The Vanguard Growth ETF's overweight in sectors such as technology and communications means it can benefit disproportionately in tech-driven bull markets but may lag during rotations to value or defensive sectors. Approximately two-thirds of the Vanguard Growth ETF is concentrated in just 15 companies, including Nvidia, Microsoft, Apple, Amazon, Alphabet, Meta Platforms, Broadcom, Tesla, Eli Lilly, Visa, Mastercard, Netflix, Costco Wholesale, and Palantir Technologies.
In summary, VOOG is likely to offer higher return potential driven by its concentration in growth-oriented sectors such as technology and consumer discretionary, but with greater volatility and risk compared to VOO, which provides more diversified exposure to both growth and value stocks in the large-cap U.S. market. Investors expecting continued rapid growth in innovation and tech sectors may favor VOOG, while those seeking broad market diversification and lower volatility would lean toward VOO.

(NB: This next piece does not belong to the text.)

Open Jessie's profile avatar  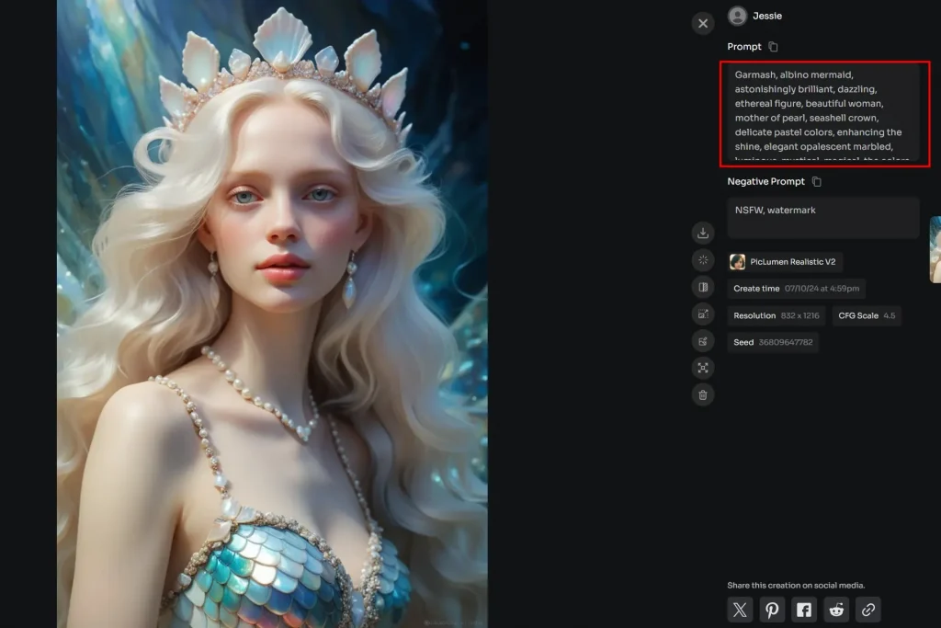click(x=735, y=16)
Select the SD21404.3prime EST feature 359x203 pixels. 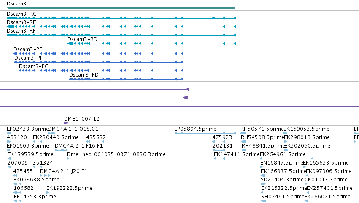(264, 184)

The table provided shows the yearly performance of both ETFs from 2015 to 2022 YTD. The Vanguard Growth ETF's outperformance is largely attributed to strong performance in 2017, 2020, 2023, and 2024. However, it's important to remember that the ETF could easily underperform the S&P 500 ETF over the short term, so it's only worth approaching the fund if you have the time horizon needed to endure volatility.
Sources:
- YCharts
- Vanguard
- Morningstar
- The Motley Fool
Technology plays a significant role in the growth potential of the Vanguard Growth ETF (VOOG).
Investors seeking higher return potential, driven by growth-oriented sectors such as technology, may favor VOOG over the broader VOO.
The higher volatility of the Vanguard Growth ETF is influenced by its focus on technology and other growth sectors.